In the reverse Monte Carlo (RMC) modeling, there is no constraint of symmetry exerted on the model. Once the initial unit cell is expanded to a supercell, the symmetry constraint will be removed and the model will be purely driven by the data together with some other physical or chemical constraint. The purpose is to provide the model with as large configuration space as possible to explore and therefore it is hopeful that the model will be able to catch the distortion feature that is otherwise not accessible from the unit cell based routines. However, sometimes we may be still interested in the symmetry of the resulted supercell configuration from the RMC fitting. With this regard, the findsym program [1] developed by H. T. Stoles and B. J. Campbell, et al. could be used to extract the symmetry from a P1 cell.

There is an on-line version of the program available at [2]. Also, there is a command-line version of the program which can be found at [3]. The download is password protected, please get in touch with either myself (in which case I will get in touch with the developer for permission) or one can directly contact the developer for download.

To use the program, one can follow the process below.

  1. Use the included findsym_cifinput program to generate the input file for running findsym.

    ./findsym_cifinput CIF_FILE_NAME.cif > CIF_FILE_NAME.inp
  2. Grab the generated input file (CIF_FILE_NAME.inp in this example) and run findsym.

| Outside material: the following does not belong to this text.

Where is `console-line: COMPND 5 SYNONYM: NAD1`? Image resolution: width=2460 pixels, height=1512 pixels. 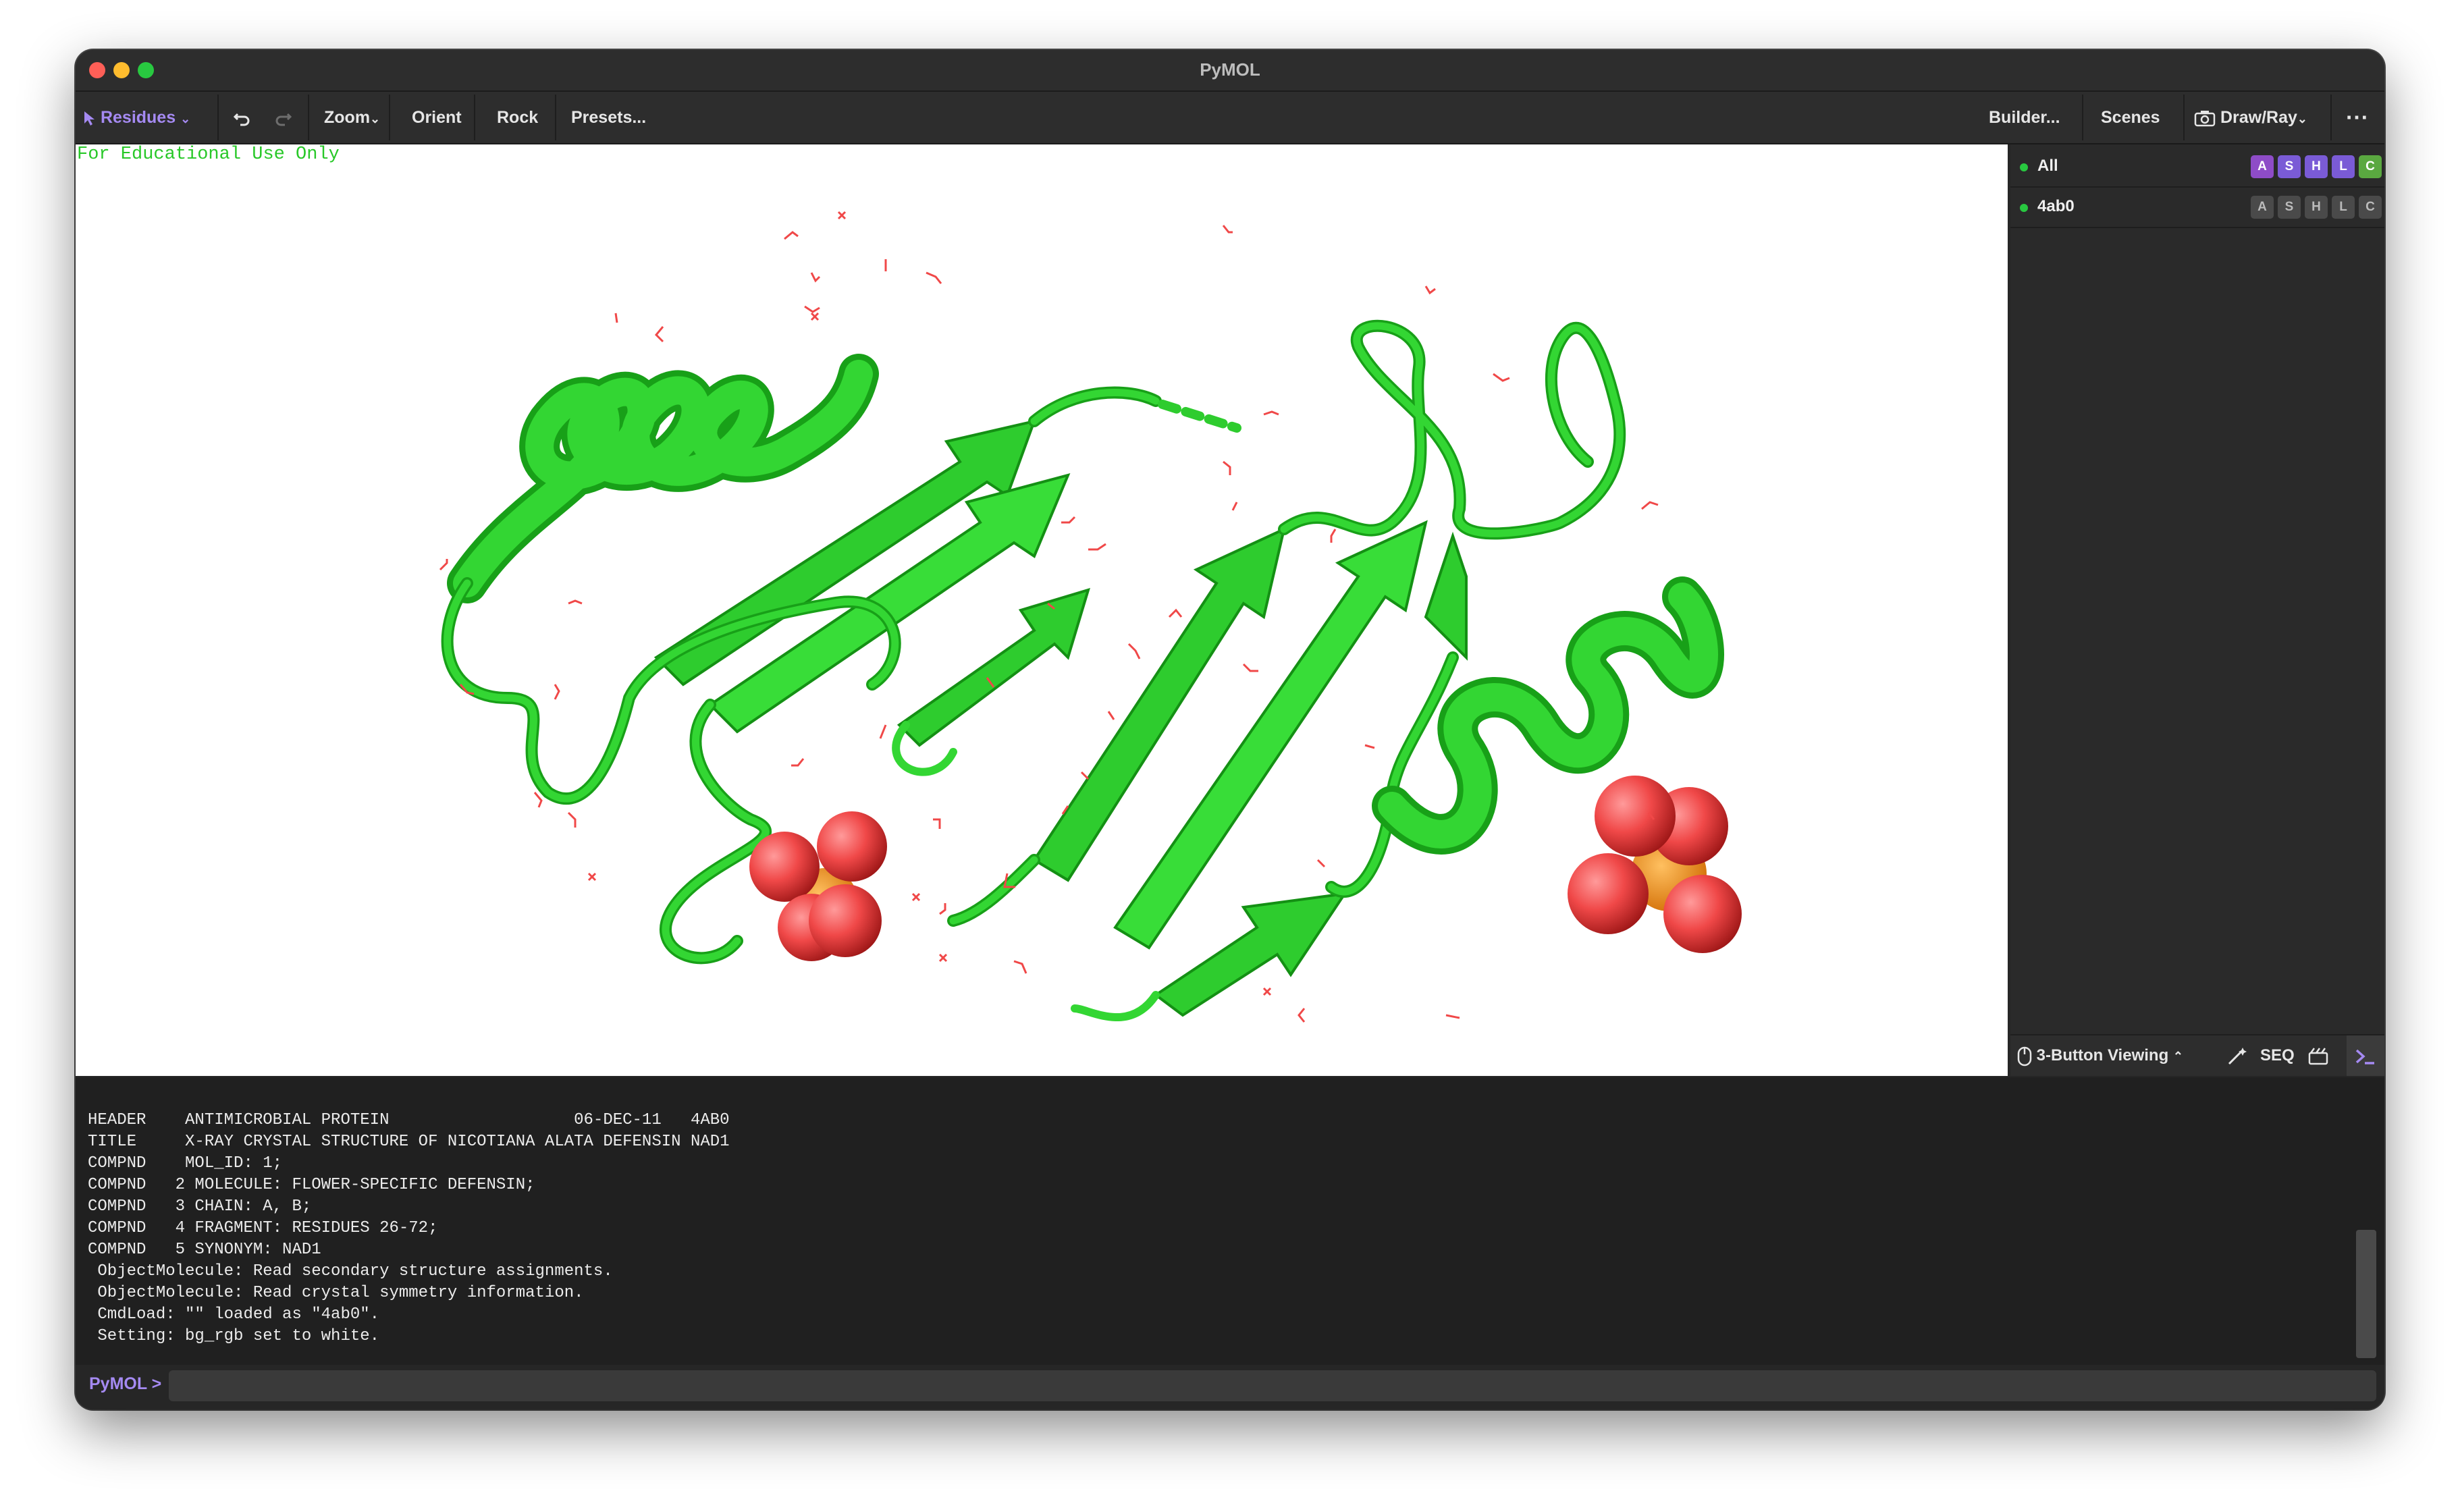
console-line: COMPND 5 SYNONYM: NAD1 is located at coordinates (204, 1250).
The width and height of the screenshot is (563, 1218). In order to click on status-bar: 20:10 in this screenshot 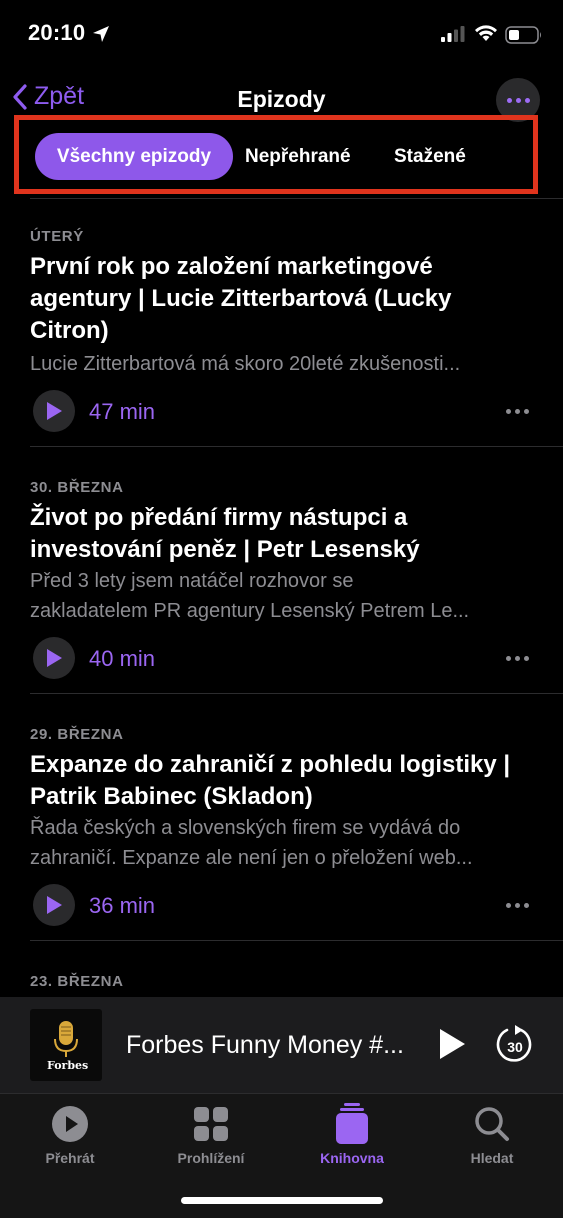, I will do `click(282, 35)`.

    ./findsym < CIF_FILE_NAME.inp > CIF_FILE_NAME.out

    Most of the settings in the input file generated above should not need any retouching, apart from the tolerance settings as presented in the head part of the input file,

    CIF file mn3sn_500.cif

    The several tolerance settings here specify how tolerant we are for the various structure aspects. The more tolerant we are, the higher chance we will have to extract a higher symmetry, and vice versa. Imagine that we have zero tolerance, then a tiny amount of distortion from the ideal position or lattice parameter will be considered as lowering the symmetry and thus the extracted symmetry will tend to always end up with the P1 symmetry. In practice, one can play around with the tolerance settings and project a heat map to get a feel about the symmetry variation as the change of tolerance.


[1] H. T. Stokes and D. M. Hatch, J.Appl.Cryst.(2005).38,237-238.